Glut of coffee beans on market
By Alexandra Wexler and Leslie Josephs, Wall Street Journal
When coffee prices climbed to multi-year highs in 2011 on a scarcity of high-quality beans, farmers revved up investments in their plants, adding fertilizer, pruning trees and planting more productive varieties.
But the buzz didn’t last long. The result was a glut of beans that has sent prices to the lowest level in nearly four years.
Welcome to the coffee bust.
Cycles of boom and bust have long defined the coffee market, with Brazil, which at present supplies one-third of the world’s beans, at the epicenter.
When coffee prices plunged during the Great Depression, Brazilians burned it on land and threw some of it out to sea.
“They tried to make roads out of coffee beans, make it into asphalt,” said Mark Pendergrast, author of Uncommon Grounds: The History of Coffee and How It Transformed Our World, referring to other coffee busts. Brazilians even “tried to make plastic out of it.”
While prices for other agricultural commodities like corn and cotton also rise and fall based on supply and demand, arabica-coffee trees take at least three years to grow, so the production response to high prices is often more gradual.
The last coffee bust was in 2001, when prices dropped to almost 40 cents a pound, about a third of the current price. It was so bad that it is still known in the coffee world as “The Crisis.” Farmers ripped trees out of the ground and skipped applications of pesticides and fertilizer on those left standing.
But this time, the coffee bust has come in the wake of rapid economic growth in Latin America, where most of the world’s arabica beans are grown. That has proved both a blessing and a curse for farmers.
Much of that decade-long growth was fueled by rising global demand from China for the region’s rich mineral and agricultural resources. The inflow of cash has enabled big coffee-growing countries in Latin America, like Brazil and Colombia, to support farmers when prices are low and control supplies that hit international markets.
“The (Colombian) government has never had the revenue it has had today,” said Mauricio Galindo, head of research at the International Coffee Organization.
But economic growth has also spurred inflation, and the cost of production has climbed as well.
“It’s worse than ever,” said Christian Wolthers, president of Fort Lauderdale, Fla.-based coffee importer Wolthers America. Wolthers started his career in Brazilian coffee four decades ago. “It becomes worse because you have inflation and you have increased prices for all coffee management tools and products,” including fertilizer, he said.
But prices may soon find a low point, investors and analysts say.
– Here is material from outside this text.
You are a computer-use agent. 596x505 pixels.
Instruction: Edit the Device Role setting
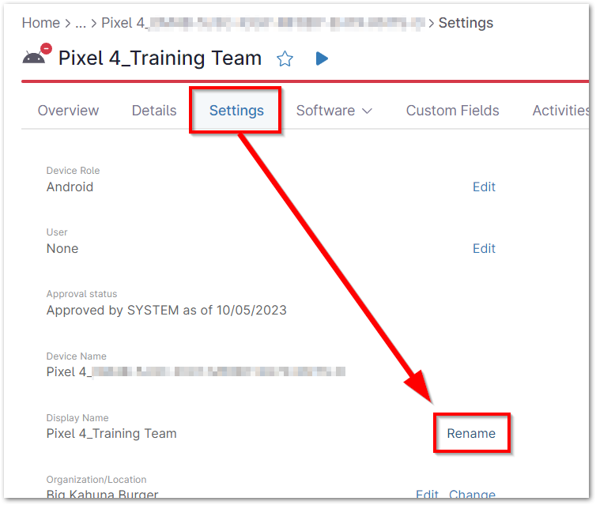pos(484,187)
“While harvest pressure will likely weigh on prices in the short term, we continue to expect a rebound in the space in the second half of 2013,” Chris Narayanan, head of agricultural commodities research at Societe Generale GLE.FR +1.08%, said in a note. He sees expectations for lower supplies in the coming season boosting the price of arabica coffee to $1.57 a pound in the fourth quarter of the year.